10 Haziran 2011 Cuma

Güneşin Yalnızlığına Serenat

 Burada hala güneş doğmadı. Gözleri hala kapalı aydınlığımın. Sabah serinliğinde yaprak gibi kımıldıyor desem göz kapakları, güneş henüz doğmadı. Doğmasını beklerken ürperdi yalnızlığım.

Küçük bir hareketlilik, elimden alacakmış gibi özgürlüğünü... Benim elimde olması şans değil, suç değil, olması gereken veya gerekmeyen değil. Özgürlük işte. En güvenilir olana teslim etmediğin sürece, hissedemezsin yeterince. 

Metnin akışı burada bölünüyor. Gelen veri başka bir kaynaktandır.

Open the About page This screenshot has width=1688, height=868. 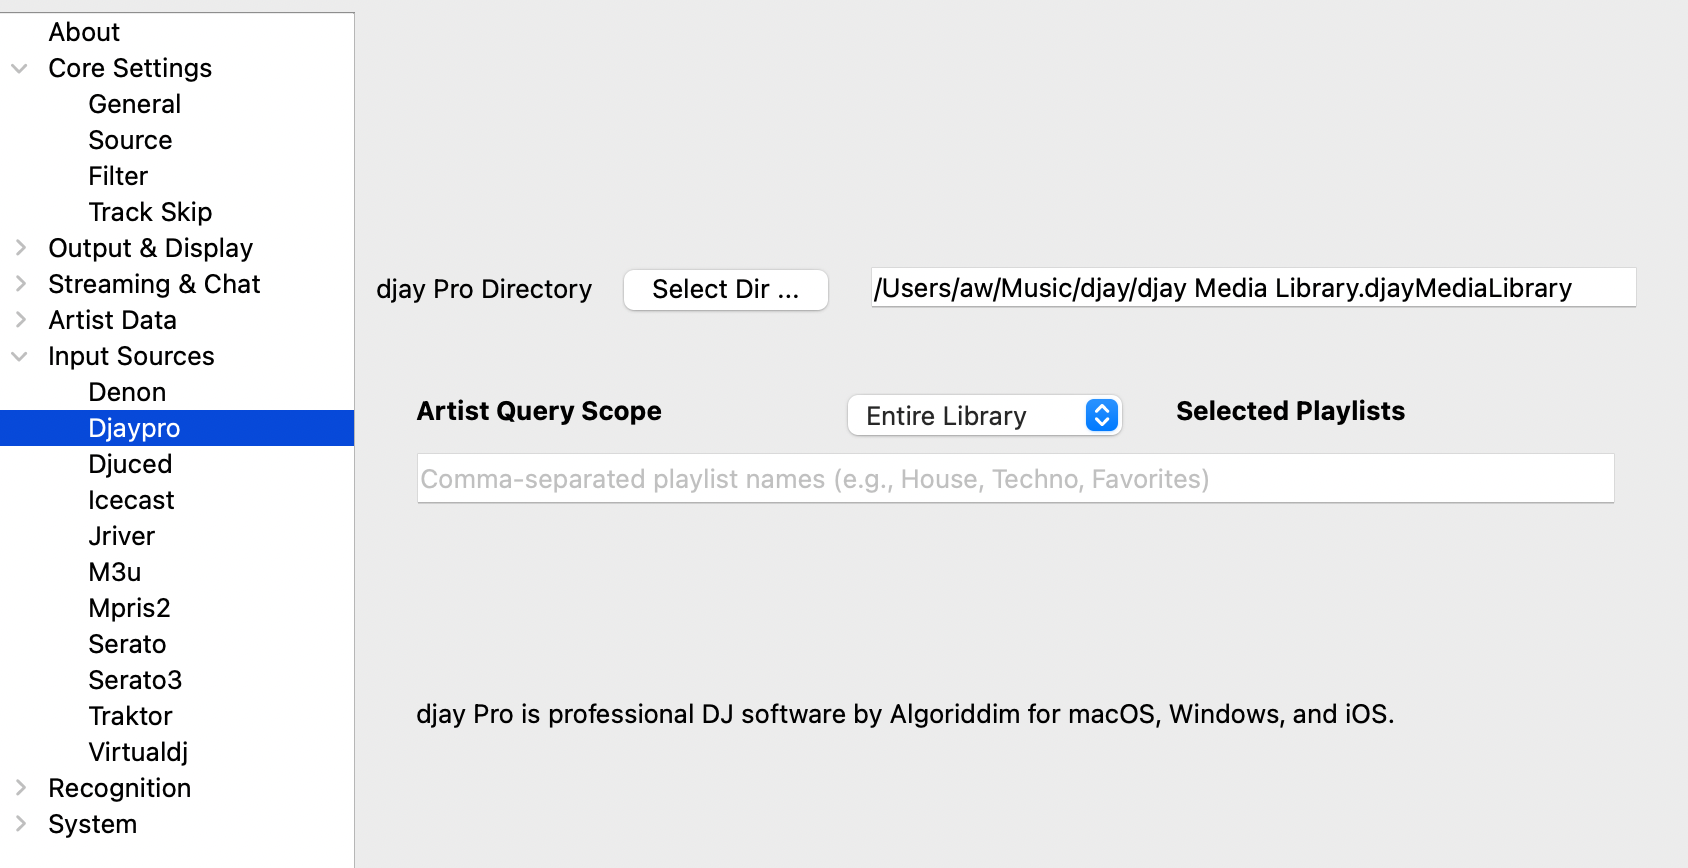(84, 32)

Çünkü en basitinden sigara bir bağımlılıktır ve senden önce seni düşünmesi gerekenler varsa eğer hayatında, bu yazı yüksek sesle okunmalıdır. Sabahın ilerleyen saatlerinde göremediğim şu güneş, hürriyetimi müjdeliyor; gecenin yoksunluğunu vurgular gibi bir yandan, diğer eliyle de taşlıyor. 
İyi geceler Dünya! Belki güneş de doğar...

Elleri kapkara şu yalnızlığın.
Benim ellerim beyaz.
Kül rengi bir birliktelik sabahında,
gökyüzü yalnız ayaz.

Her sabah kapımın önüne ikiyüz elli gram balgam bırakan şu papaz, aynı hayatın aynı gününe uyanıyor; ben doğumumu kutluyorum, bana az...
Sigara bitiyorsa, uyanık dünyanın kancası bile taşıyamaz ruhumu.